NOAA advierte posible «Súper Niño» en 2026 con impacto global en clima y economía
EEUU.- El mundo se enfrenta a un posible “Súper Niño” sin precedentes, que podría convertirse en el más intenso de los últimos 140 años. De confirmarse, este fenómeno climático provocaría un aumento de las temperaturas globales a niveles récord entre junio y agosto de 2026, con impactos que irían desde inundaciones en América hasta crisis alimentarias con repercusiones en la economía mundial.
La Administración Nacional Oceánica y Atmosférica (NOAA) define un “Súper Niño” como un evento en el que la temperatura superficial del mar supera los 2 grados Celsius por encima del promedio histórico. Las proyecciones actuales advierten un riesgo significativo de que este episodio supere incluso la intensidad registrada durante el ciclo de 2015-2016.
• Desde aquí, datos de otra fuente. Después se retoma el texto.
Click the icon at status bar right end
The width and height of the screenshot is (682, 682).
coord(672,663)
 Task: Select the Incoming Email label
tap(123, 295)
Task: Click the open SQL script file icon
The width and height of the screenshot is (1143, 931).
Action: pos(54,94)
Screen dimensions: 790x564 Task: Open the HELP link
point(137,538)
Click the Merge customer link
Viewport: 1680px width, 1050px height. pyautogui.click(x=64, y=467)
Por su parte, el Centro de Predicción Climática (CPC) de Estados Unidos prevé la formación de una extensa anomalía de agua cálida en el océano Pacífico durante el verano de 2026, lo que alteraría la circulación atmosférica a escala global. En la misma línea, la Organización Meteorológica Mundial (OMM) advierte que este fenómeno podría llevar las temperaturas globales a niveles sin precedentes, agravando el estrés térmico en ecosistemas vulnerables.
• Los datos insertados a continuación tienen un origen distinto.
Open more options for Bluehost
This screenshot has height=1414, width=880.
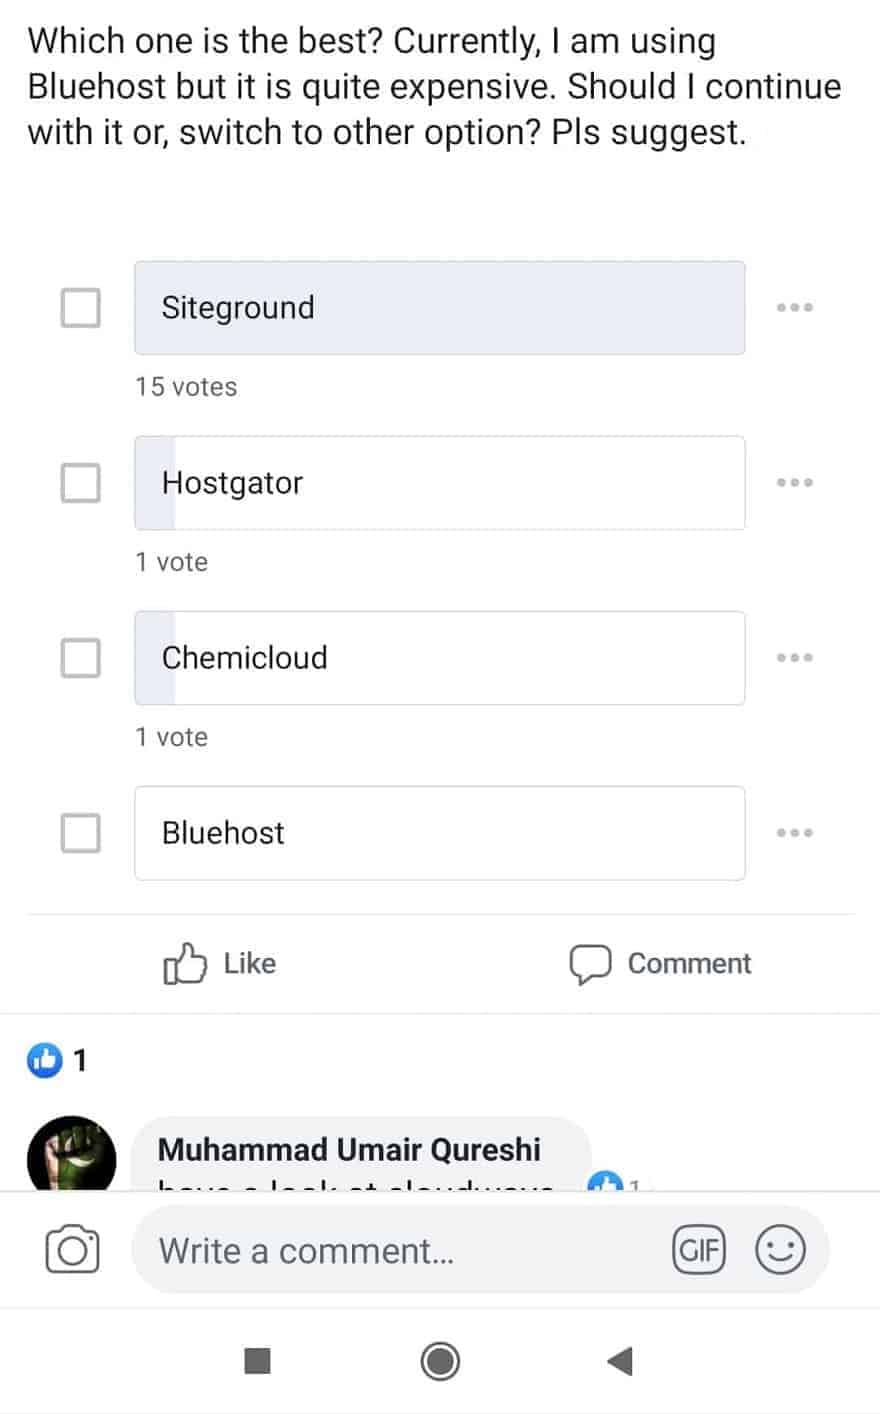click(x=795, y=833)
Los efectos del “Súper Niño” no serán uniformes. Mientras Asia y Australia enfrentarán sequías severas y un mayor riesgo de incendios forestales, el continente americano se prepara para lluvias intensas e inundaciones. En países como Perú, Ecuador y Colombia, se prevé una reducción significativa en el caudal de los ríos, lo que pondría en riesgo tanto la generación hidroeléctrica como la producción agrícola.
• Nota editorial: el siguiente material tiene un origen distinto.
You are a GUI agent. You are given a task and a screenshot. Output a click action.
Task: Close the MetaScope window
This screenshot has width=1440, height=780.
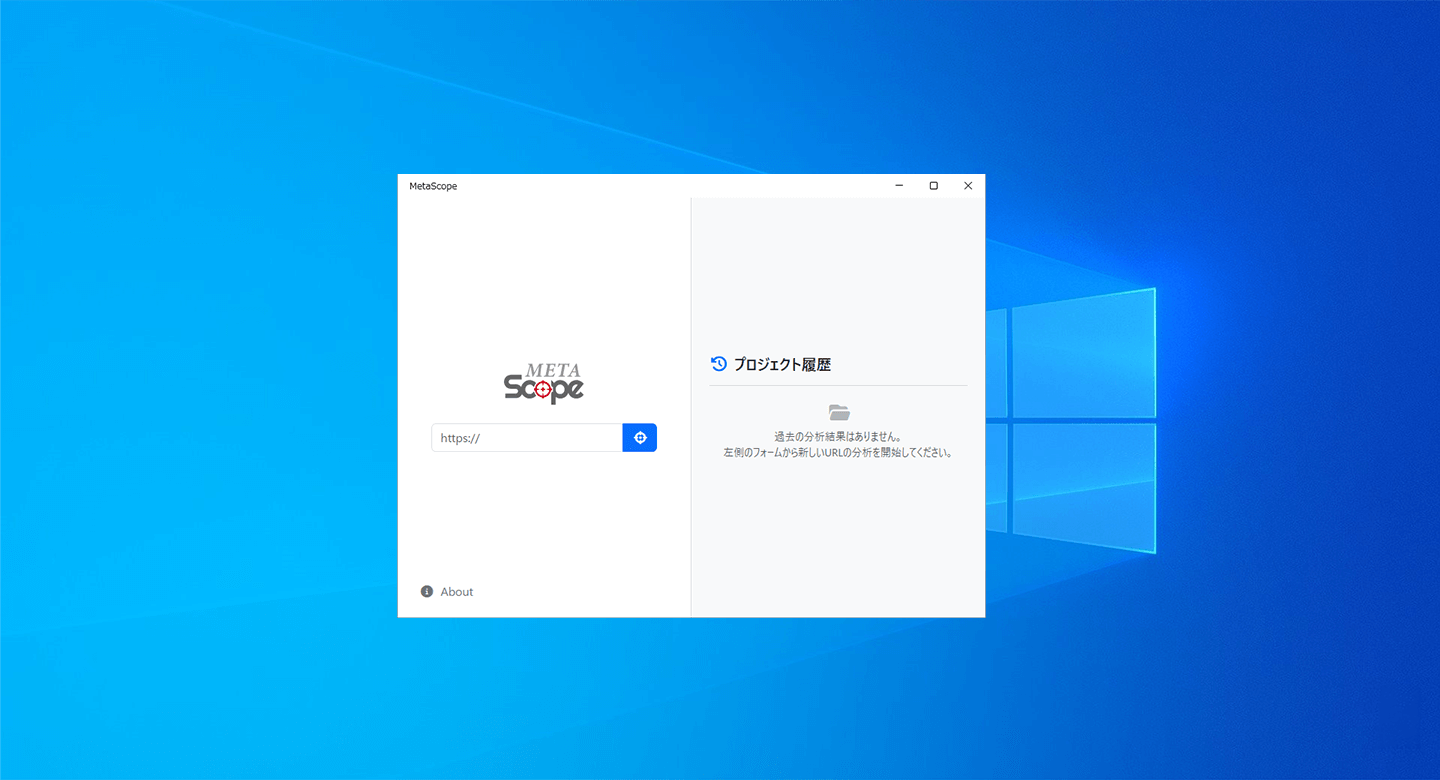click(x=967, y=186)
Además, análisis técnicos señalan una alta probabilidad de alteraciones en la formación de nubes y en los vientos alisios, lo que podría derivar en olas de calor marinas prolongadas y una disminución del hielo marino. Estos efectos podrían extenderse incluso hasta 2027, obligando a los gobiernos a implementar estrategias de adaptación frente a posibles pérdidas de cosechas.
La vulnerabilidad económica ante este fenómeno también genera preocupación. El Banco Mundial advierte que las inundaciones y la escasez de agua para riego podrían intensificar la presión inflacionaria sobre los alimentos básicos. Aunque existen estrategias de mitigación, la magnitud de un evento de esta escala podría superar la capacidad de respuesta, especialmente en países en desarrollo.
Los meteorólogos mantienen vigilancia constante, ya que el calentamiento de las capas superficiales del océano reduce la disponibilidad de nutrientes, afectando la biodiversidad marina y la industria pesquera.
En este contexto, el “Súper Niño” de 2026 no solo representa un desafío climático, sino también una prueba crítica para la coordinación global frente a los efectos del calentamiento del planeta.